Etsy Market Research Tool: What It Tells You, What It Doesn’t

Etsy Market Research Tool

I was excited to learn recently that sellers can run a search on Etsy and choose what they’re calling ‘market research’ results.  This brings up a graph that tells you, to quote Etsy, “the range of prices for items that sold recently and samples of recently sold items.”   I’m in the midst of a pricing experiment right now, so I was eager to see what I could learn from this feature.

I had a couple questions about the results right away: what time period did they span?  How did the number of items in sales correspond to items in stock?  So I got all geeked out and did a little research of my own, using ‘coffee cozies’ for my search term.  I wrote down all of the results from the graph and then ran corresponding searches to see how many items were in stock at those prices.  Of course, this information has limited helpfulness; the items sold are no longer in stock, of course, although many have probably been restocked.  However, I suspected that the most ‘popular’ price would loosely correspond to the percentage of items stocked at that price.  It didn’t correspond as closely as I thought it might, but there was a definite connection.

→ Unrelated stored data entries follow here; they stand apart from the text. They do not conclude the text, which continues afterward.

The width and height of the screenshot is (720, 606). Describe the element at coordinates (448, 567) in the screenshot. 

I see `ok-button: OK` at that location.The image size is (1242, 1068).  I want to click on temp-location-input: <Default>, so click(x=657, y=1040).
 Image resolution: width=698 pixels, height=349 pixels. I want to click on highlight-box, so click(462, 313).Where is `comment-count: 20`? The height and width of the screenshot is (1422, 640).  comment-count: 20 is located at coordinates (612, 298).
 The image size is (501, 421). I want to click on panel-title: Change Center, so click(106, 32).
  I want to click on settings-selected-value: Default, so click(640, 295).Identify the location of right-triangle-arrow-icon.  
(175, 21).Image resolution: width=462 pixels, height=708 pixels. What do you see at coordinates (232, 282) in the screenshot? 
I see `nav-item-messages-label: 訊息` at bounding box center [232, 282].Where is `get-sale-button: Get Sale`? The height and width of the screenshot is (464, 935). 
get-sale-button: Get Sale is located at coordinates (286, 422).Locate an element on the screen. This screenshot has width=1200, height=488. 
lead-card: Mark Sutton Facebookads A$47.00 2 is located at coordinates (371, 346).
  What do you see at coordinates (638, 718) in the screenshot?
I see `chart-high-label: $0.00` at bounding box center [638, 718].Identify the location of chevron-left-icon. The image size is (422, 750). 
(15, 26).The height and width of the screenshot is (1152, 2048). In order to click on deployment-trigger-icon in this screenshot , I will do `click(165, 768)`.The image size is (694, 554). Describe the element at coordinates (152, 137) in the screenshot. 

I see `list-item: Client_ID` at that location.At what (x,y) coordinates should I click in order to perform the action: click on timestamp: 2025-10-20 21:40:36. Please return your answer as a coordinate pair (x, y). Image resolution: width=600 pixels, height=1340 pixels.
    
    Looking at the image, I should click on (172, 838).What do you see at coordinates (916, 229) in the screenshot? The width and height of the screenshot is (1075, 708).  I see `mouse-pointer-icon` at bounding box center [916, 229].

As far as the time period that the search results reflect, there was no way to tell that I could see.  However, my results today (four days later) were significantly different, so I assume the chart reflects sales as they happen, though I’m not sure how far back the data included goes.

Under each bar in the graph are three keywords, supposedly to help you understand different essential qualities between items sold at various prices.  ‘Pattern’ usually appears under the lowest range, helpfully cluing you in to the fact that, if you are selling a finished product, these items aren’t really your competition.  However, there is a lot that they don’t tell you—for example, are the coffee cozies selling for $25 really sets of several cozies, or perhaps a cozy for a teapot?

In my assessment, this tool isn’t all that helpful.   It doesn’t necessarily tell you the price people are most willing to pay.  My initial reaction was, “Yikes, I’d better change all of my prices”, and I may do some more experimenting with that, but really, my prices are very close to the range that is ‘optimum’ according to the graph, so no reason to panic.  In the end, it’s interesting.  It may be one piece of the perfect price puzzle, but I wouldn’t change your prices based too heavily on these search results.  In fact, after a month’s trial of my coffee cozies at one price, I had planned to change them according to the market research results as part of my pricing experiment.  When I ran the search that time, my cozies fell in the ‘optimum’ range.

To improve this feature, I think Etsy needs to include information about how long a time period the data covers, how many items actually sold, and the correlation between number of items stocked and number of items sold.  Pictures /links to items sold would be a great bonus.

If you are an Etsy seller yourself and want to try this, enter a search term.  Next to ‘sort by’ are three icons; the graph icon all the way to the left will bring up the market research results.